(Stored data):
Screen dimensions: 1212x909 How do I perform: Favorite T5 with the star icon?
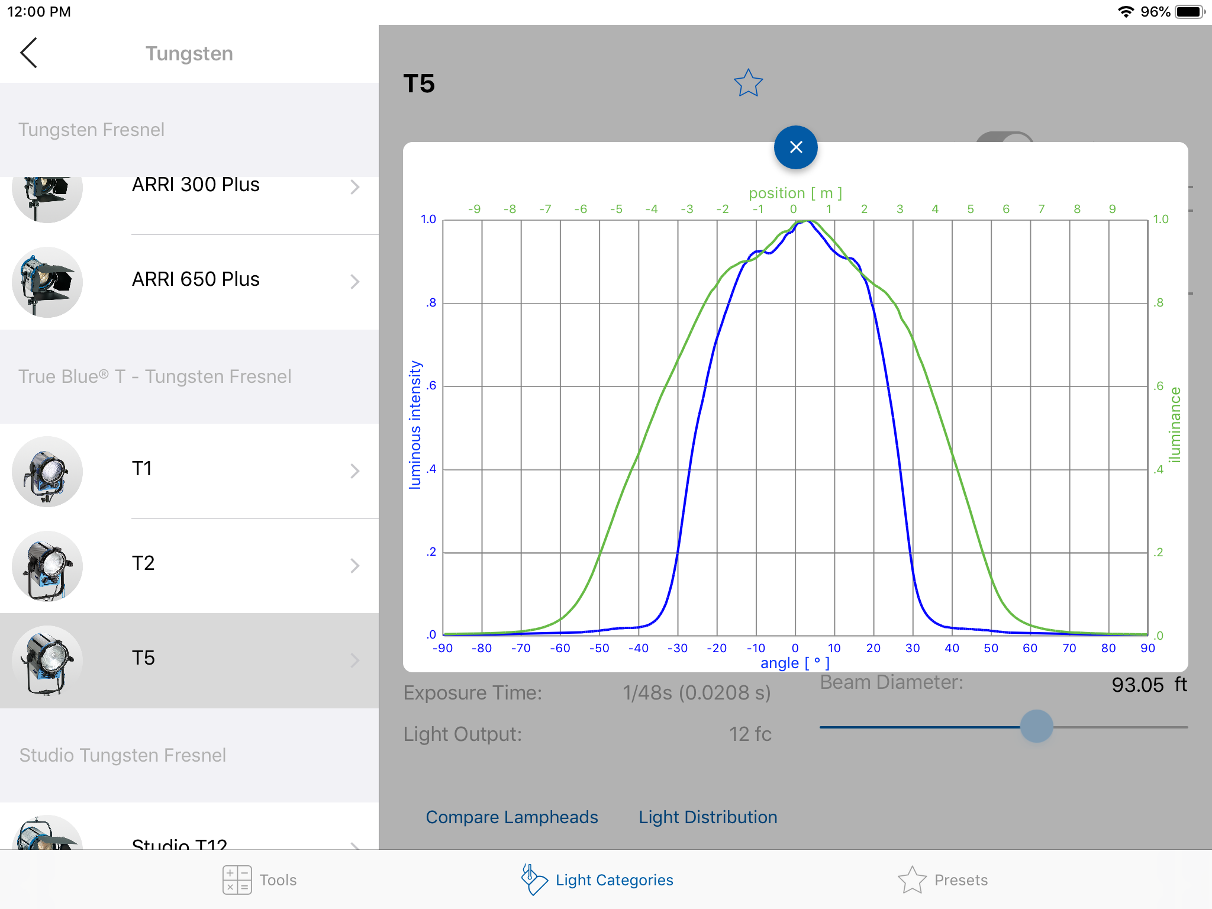click(x=748, y=83)
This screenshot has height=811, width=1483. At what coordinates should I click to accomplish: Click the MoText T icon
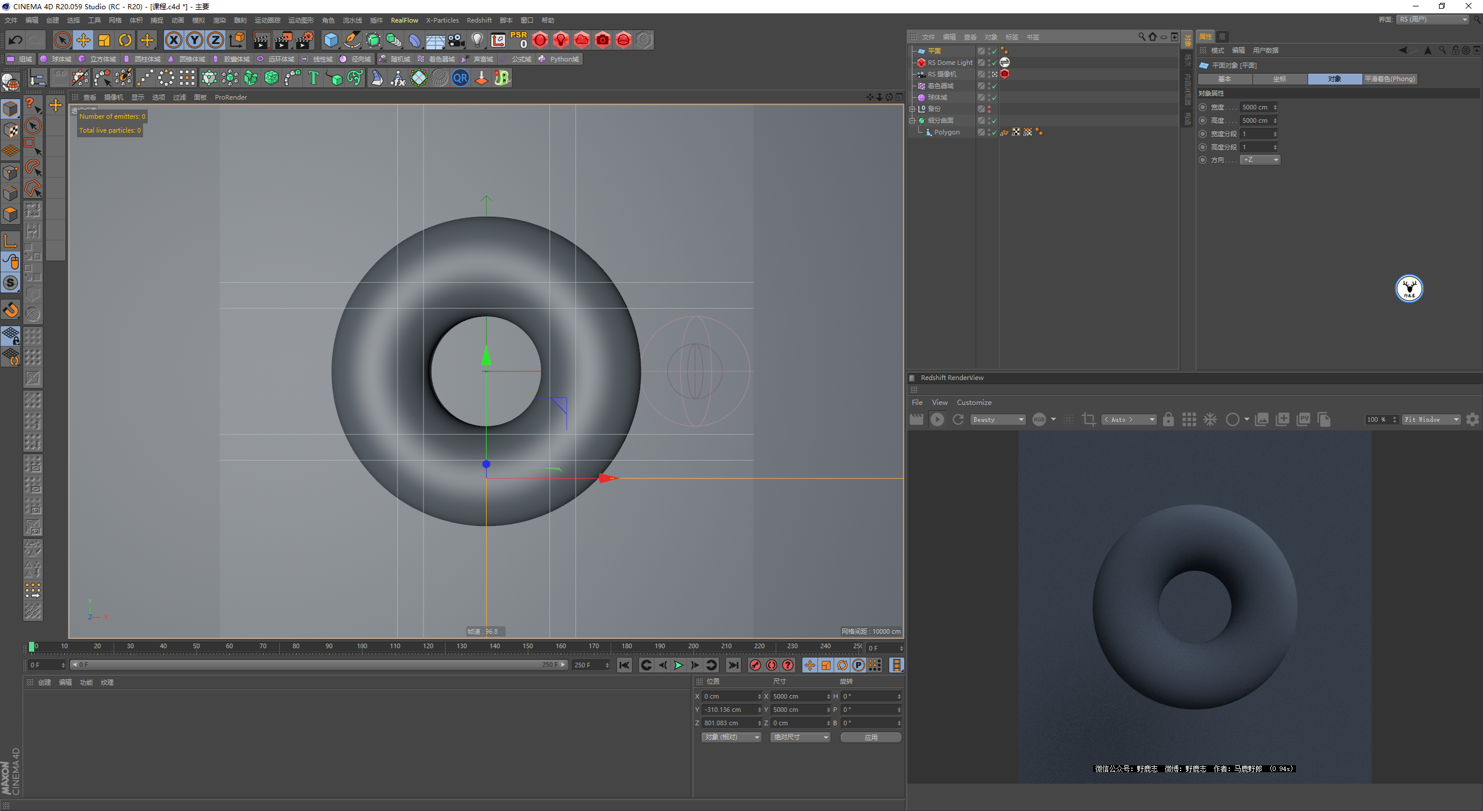(313, 78)
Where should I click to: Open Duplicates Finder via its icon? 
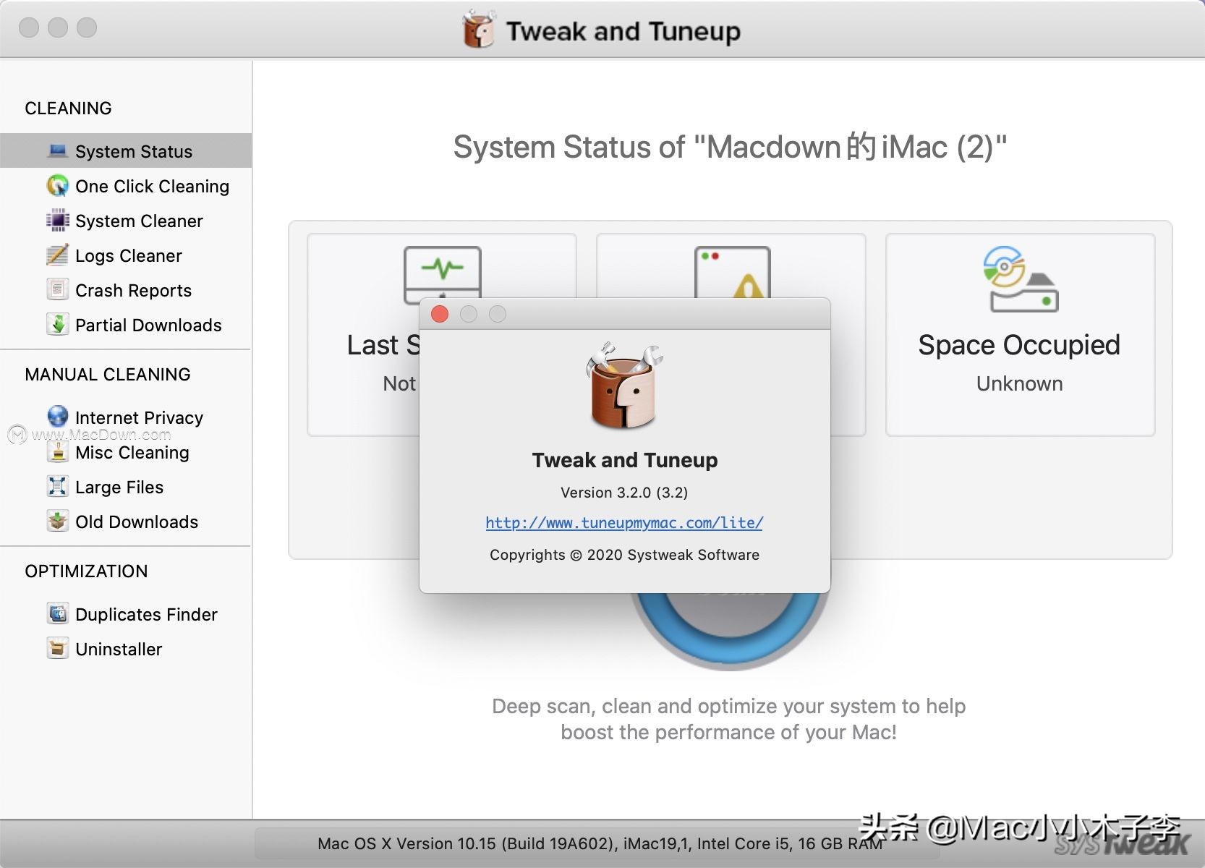pos(56,613)
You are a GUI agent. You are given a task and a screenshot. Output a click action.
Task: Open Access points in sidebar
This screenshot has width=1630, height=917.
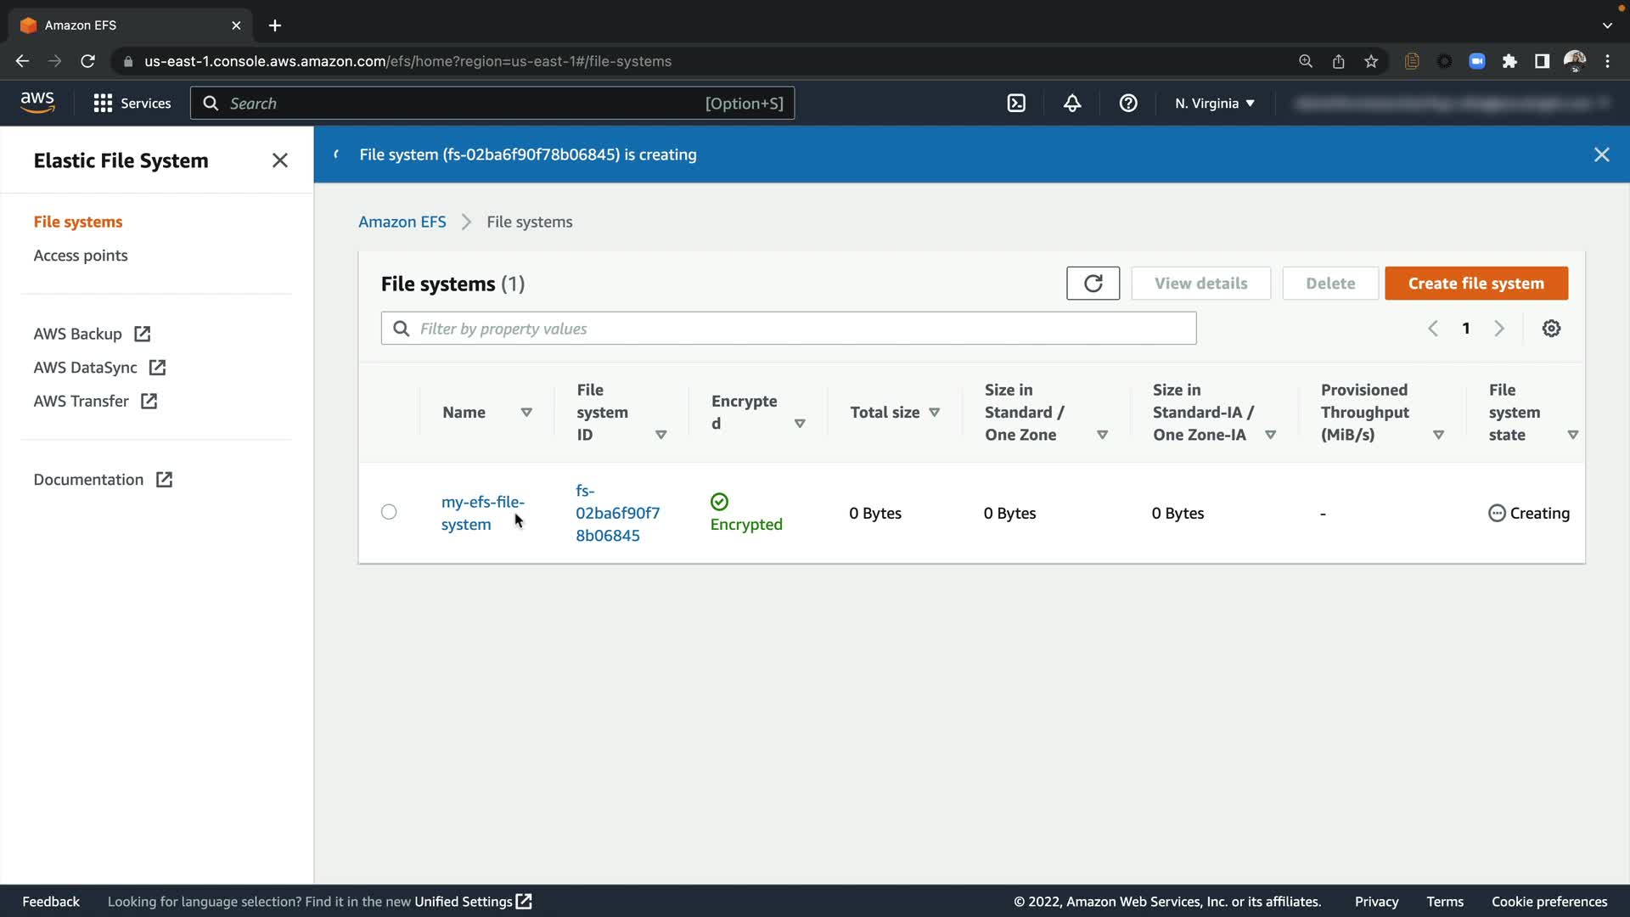click(x=81, y=256)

(Task goal):
Make a word-for-word copy of the records above, excluding all pictures.

(Response to this exercise):
Screen dimensions: 1212x909 How do I perform: Favorite T5 with the star icon?
click(x=748, y=83)
This screenshot has height=811, width=1483. At what coordinates should I click to accomplish: Click the MoText T icon
(313, 78)
Where should I click to: Open Duplicates Finder via its icon? 
pos(56,613)
You are a GUI agent. You are given a task and a screenshot. Output a click action.
Task: Open Access points in sidebar
This screenshot has width=1630, height=917.
click(x=81, y=256)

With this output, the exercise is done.